Methods: A retrospective longitudinal study using a large cohort was conducted using primary care data from the Clinical Practice Research Datalink (with Hospital Episodes Statistics data) between 1997 and 2010. Asthma patients aged between 12 and 65 years, without a diagnosis of chronic obstructive pulmonary disease were included in the study cohort. ICS prescriptions were extracted and used to calculate the annual prescription possession ratio (PPR). Several definitions of the PPR measure were tested to develop a proxy measure to represent adherence. Variables related to clinical outcomes and other characteristics were also identified for each patient in the cohort. A two-way analysis was conducted to compare the relationship between adherence and each patient variable with time, and then four methods were used to further investigate the relationship between adherence and patient exacerbations including; (1) comparing adherence in the year before and after an exacerbation; (2) descriptively exploring the clinical outcomes associated with different adherence levels; (3) identifying the relative risk of an exacerbation associated with adherence defined by different cut off levels of PPR; and (4) descriptively exploring the effect of adherence on outcome and outcome on adherence over time. Finally, the available variables associated with adherence (including previous adherence and clinical outcomes) were analysed in a dynamic panel model to understand explore the effect of variables on patients’ adherence to ICS which allows for the feedback effects of previous adherence and clinical outcome and the effect of time on adherence.
Results: Many patient variables were found to effect adherence. When modelling the effect of patient variables on adherence, adherence was found to be lower in younger patients (+0.11%/year), patients with fewer years in the study (+0.25%/year), with more severe asthma (step 5 patients had a 3.32% lower PPR than step 2 patients), with good control (5.21% lower), with lower previous adherence (-0.51% per % PPR), and who had not previously experienced an exacerbation (0.87% lower compared with patients who had experienced no primary car exacerbation and 1.45% lower for those who experienced no secondary care exacerbation).
Adherence increased with patient year, consistently across most subgroups, with the following exceptions; the 20-25 year old age group had lower initial adherence (53.9%) than the younger patients (58.3%), patients registered in the East Midlands had the lowest adherence (57.7%), but increased over time to become the highest (90.7%) and in the first year of the study the adherence for patients treated at step 2 of the guidelines was the lowest (57.5%) but it increased over time to become the second highest step (85.7%).
Conclusion: This longitudinal follow-up study using electronic patient records over time was useful to identify the effect of multiple patient variables on adherence. The main characteristics associated with poor adherence were the characteristics that we would associate with better health, or less severe asthma. Therefore, the interventions to improve adherence or to review the appropriateness of treatment should be developed to target younger patients, early on in treatment before they have experienced an exacerbation of their asthma symptoms.
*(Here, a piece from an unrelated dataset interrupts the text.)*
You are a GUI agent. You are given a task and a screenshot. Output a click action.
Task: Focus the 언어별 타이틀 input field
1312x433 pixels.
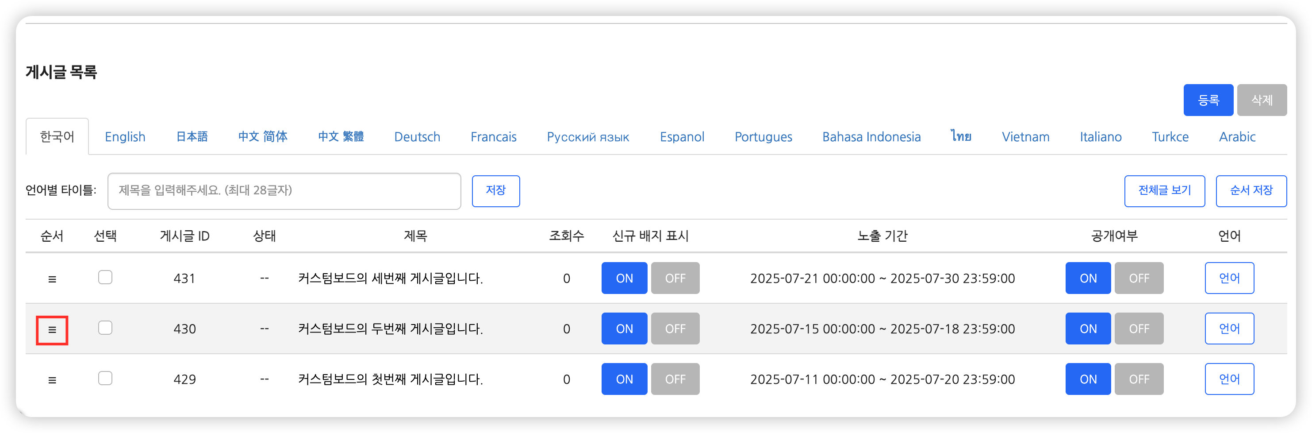284,191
The PPR measure developed was useful to measure changes in adherence over time, as a measure of the maximum amount of medicine that the patient had available to them, expressed as a percentage of their recorded prescribed dose. However there are some important limitations to the PPR measure including most importantly that adherence must be measured against a routinely prescribed daily dose of ICS and medicine prescribing and not medicine taking is measured, meaning that adherence is likely to be overestimated.
The methods used to analyse the adherence measure had not previously been used to assess adherence in asthma. By using the results from each analysis method, information about different parts of the relationship between adherence and other patient variables including their exacerbation risk and time could be combined, which uniquely allowed the longitudinal measurement and analysis of adherence in asthma over extended study duration.